Показывают хлеб, и опять все еще лебеда. Даже усиленная ссуда не могла вывести ее совсем из употребления, потому что и усиленная ссуда далеко еще не достаточна в это трудное время, отдаленное от двух урожаев и в особенности после недавно устраненной «системы».
— Старик у нас пукнит (пухнет), — говорит одна на своем наивном жаргоне (мордва-мужики порой говорят по-русски очень порядочно, бабы — большей частью плохо).
— На всю зиму квораит. Распукнит весь, ноги распукнит, сам распукнит.
— Отчего же это?
— Кто знаит. Пукота в нем. Клеб мало давал. Дивимся мы, чего ж это, право… Вчера выдавал ему старукой по тридцати фунтов. Да, видно, мало…
Таких отзывов, таких картин весна раскрыла передо мной бесчисленное множество, и я ими наполнил целые страницы моей записной книжки. «Хиль взялась», завязалась неотвязная хворь, нутро не принимало, «горячка» валила целые семьи, — так говорил народ. «В уезде свирепствовал тиф», — говорили врачи, теперь дружно боровшиеся с признанной и страшно усилившейся болезнью… Приводить здесь все эти случаи, когда я натыкался на тяжелые картины этой хилии хвори, значило бы напрасно утомлять читателя, и я приведу лишь один случай, особенно врезавшийся в памяти.
Это было в Мадаевской волости, в деревне Красной Горке. Я проезжал там уже поздней весною и разговаривал с мужиками об истекшей зиме. На вопрос о больных мне ответили, что есть еще одно семейство, где все больны «горячкой».
— А вон в той келье старик со старухой померли.

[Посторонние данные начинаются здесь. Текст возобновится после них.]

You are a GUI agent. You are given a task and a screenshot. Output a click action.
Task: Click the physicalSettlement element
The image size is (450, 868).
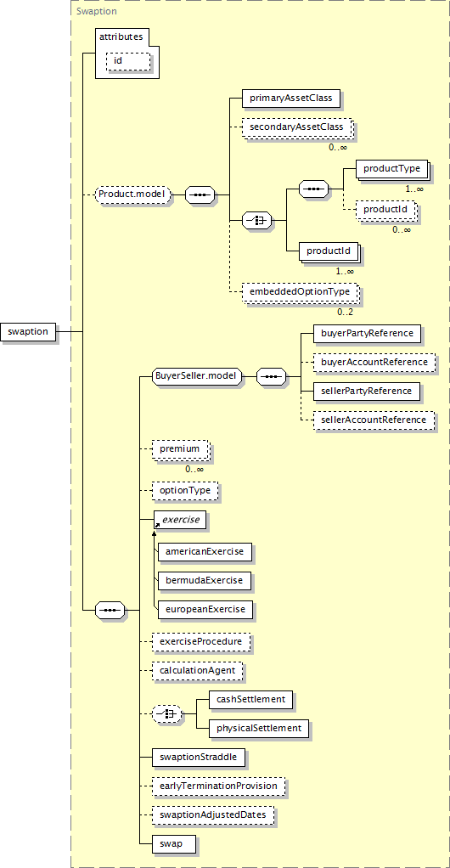[x=259, y=728]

Я взглянул на «келью». Она стояла еще пустая и глядела на нас своими оконцами. Из расспросов я узнал, что ее хозяева, Самоткановы, безземельные и безлошадные — старик семидесяти и старуха шестидесяти лет, кормились подаянием. Потом захворали, ходить за милостыней не могли, потом померли.
В «волости» я справился, сколько они получили пособия. Оказалось… за всю зиму тридцать пять фунтов! У мадаевского старшины была своя особенная система: он выдавал тем, кто у него лично просил, и каждый раз особо. Старики, когда захворали оба, — перестали просить… «Умерли натуральною смертью», — показал мне писарь отметку в книге…
Я и до сих пор вижу эту маленькую келью, с странными, как будто загадочно глядевшими на меня окнами… Что она видела в своих стенах, вся занесенная снегами, и сколько таких «натуральных смертей» отмечено еще в Мадаевской волости, управляемой железной рукой «образцового» старшины [74] .
74
Об этом старшине упоминалось уже в прежних очерках. Это был номинальный подчиненный и фактический начальник земского начальника Бестужева.